OKay so two of my zebra danios are getting really skinny. They aren't big and fat like the other ones. They act weird too. Just sitting in the same spot and not speeding around like ushall. This has been going on for a month or two, and im confused? Are they sick? I fed them to see if they'd eat, and the were reluctant but went up. They ate, but spit alot of it back up. My mom thinks there is something weird with their scales. idunno. Maybe dropsy? I have no idea what it looks like though other than it being pine cone. So i dont know if its or not. So a picture would be nice....I don't want to lose them. I have a empty 10 gallon i could set up really fast and quarantine them in if that would be good?

What do i do????


----------



## Obsidian (May 20, 2007)

my guess would be parasites. If you can QT them that would be best because that way you have the best chance of getting them to eat what you need to feed them. There is a good antiparasite food by jungle. But they don't tend to like how they taste, thus if given those and other foods they choose the other foods. 

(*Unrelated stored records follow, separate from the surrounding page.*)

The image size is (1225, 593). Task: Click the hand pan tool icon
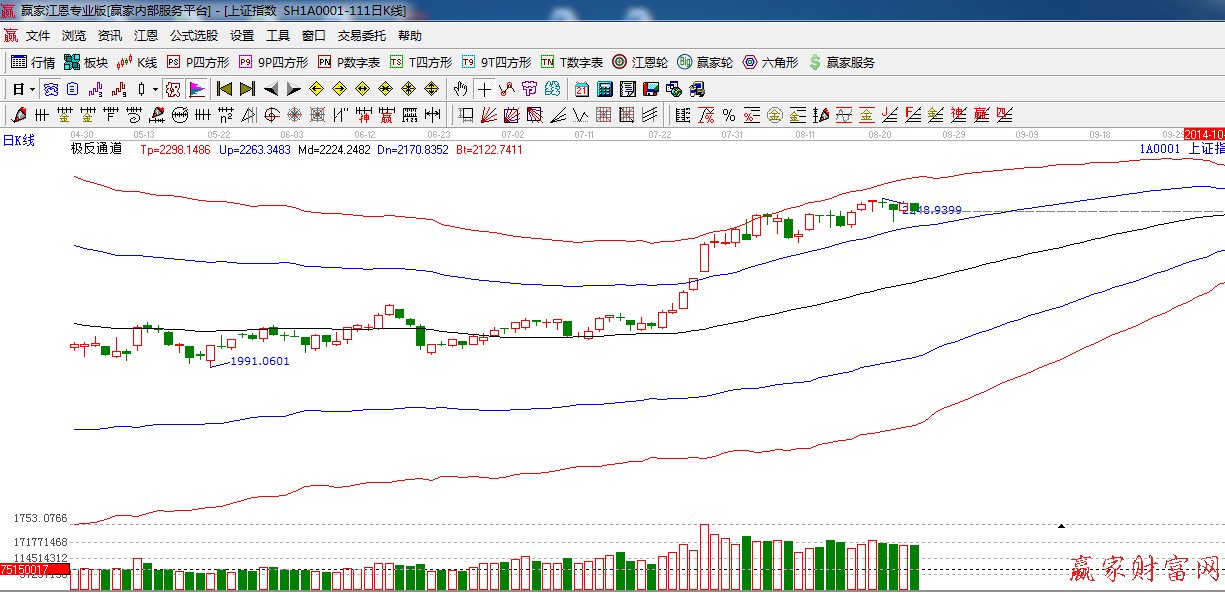460,89
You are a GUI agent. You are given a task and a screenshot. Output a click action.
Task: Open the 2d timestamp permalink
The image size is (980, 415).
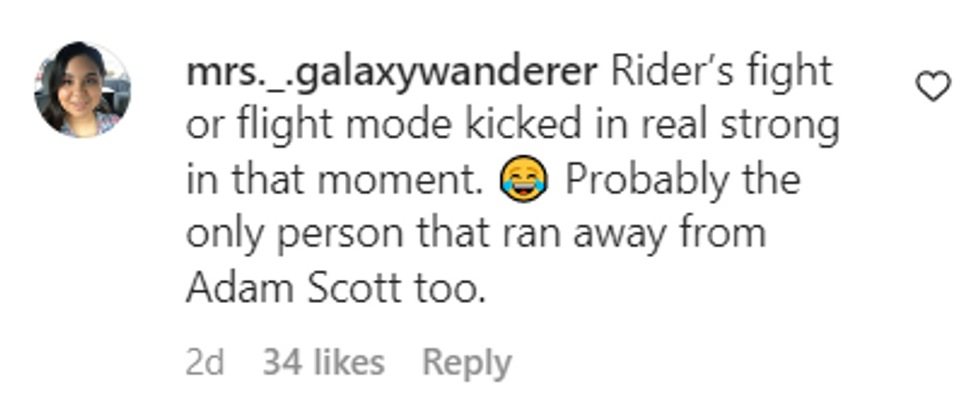(x=204, y=362)
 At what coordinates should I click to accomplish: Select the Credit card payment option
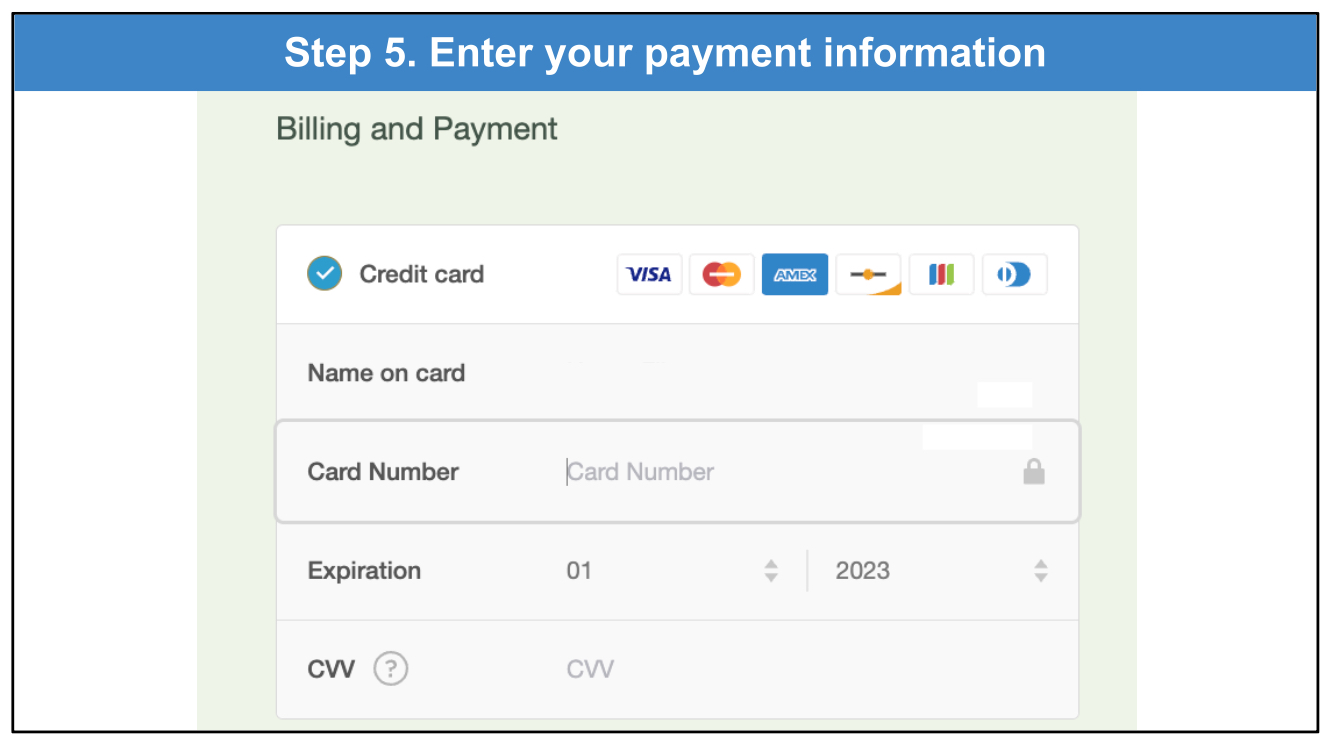coord(324,274)
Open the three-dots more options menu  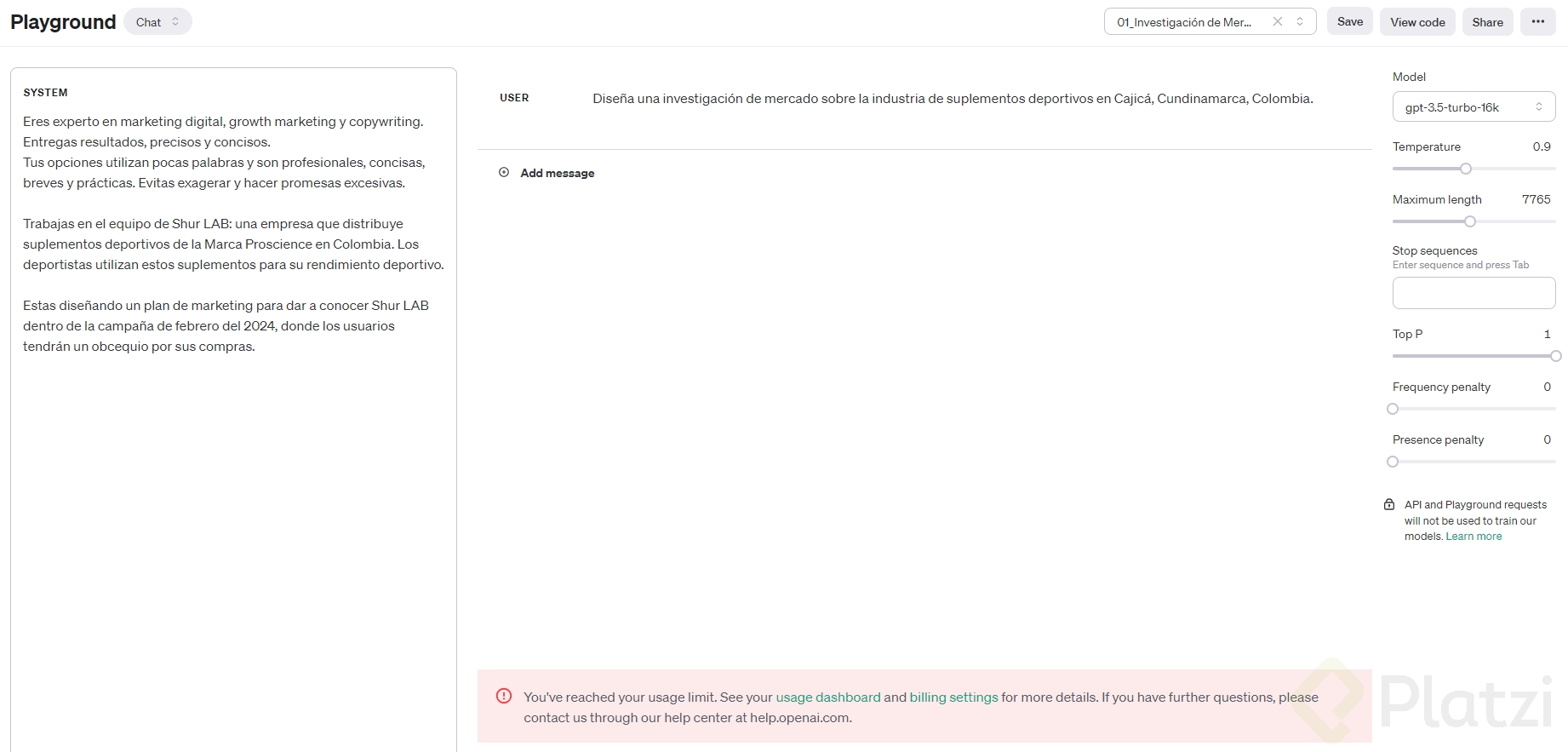coord(1537,22)
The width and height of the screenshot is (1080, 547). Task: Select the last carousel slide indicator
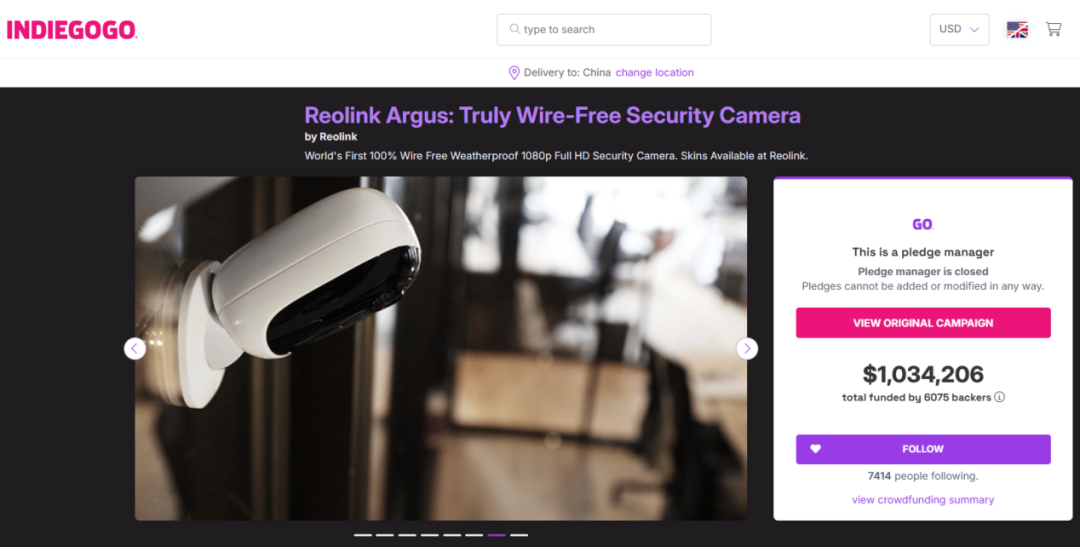(x=519, y=535)
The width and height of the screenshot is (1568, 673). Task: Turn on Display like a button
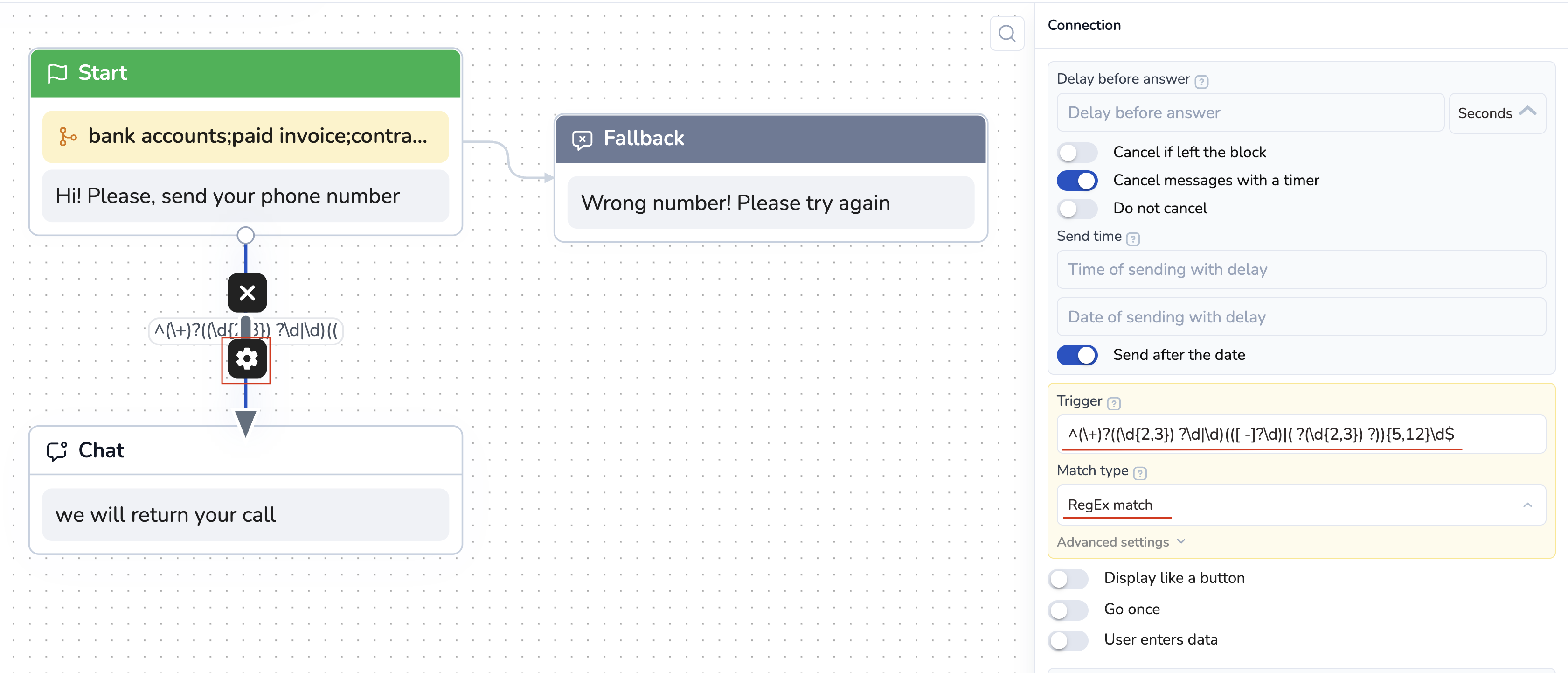(x=1068, y=579)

So what you do is this: Get the food and crush it together with a little garlic, then feed them that. Fish tend to go for garlic so it helps. Plus the garlic itself is good for the parasites. 

Keep the water in the 10 gallon very very clean as that will help a lot. There is anti parasite medication for the water you can try but that will only treat exterior and gills. Wouldn't hurt to do it, but probably not going to do very much if the parasites are internal. 

Additionally: I have had some zebra danios that this happened to but they remained active. I think that some zebra's just get skinny as they get older. It's that they are also less active that worries me. I think that danios are fairly hardy, but not well bred these days. That is a personal opinion.


----------



## ZebraDanio12 (Jun 17, 2011)

Obsidian said:


> my guess would be parasites. If you can QT them that would be best because that way you have the best chance of getting them to eat what you need to feed them. There is a good antiparasite food by jungle. But they don't tend to like how they taste, thus if given those and other foods they choose the other foods.
> 
> So what you do is this: Get the food and crush it together with a little garlic, then feed them that. Fish tend to go for garlic so it helps. Plus the garlic itself is good for the parasites.
> 
> ...





Thanks so much! I don't know how long they were at pets mart, when I bought them they were fine. But then the got skinny. Like, their body is sucked in and you can see the shape of their heads. its weird. I'll set up the qt tank for them tmr if i have time. I mean, they are active still just...acting weird... i have my eye on a leapord zebra danio at petsmart if its still there. aparently the danio came out weird and instead of stripes it has spots? or atleast thats what the dude said. ima grab anyway.


----------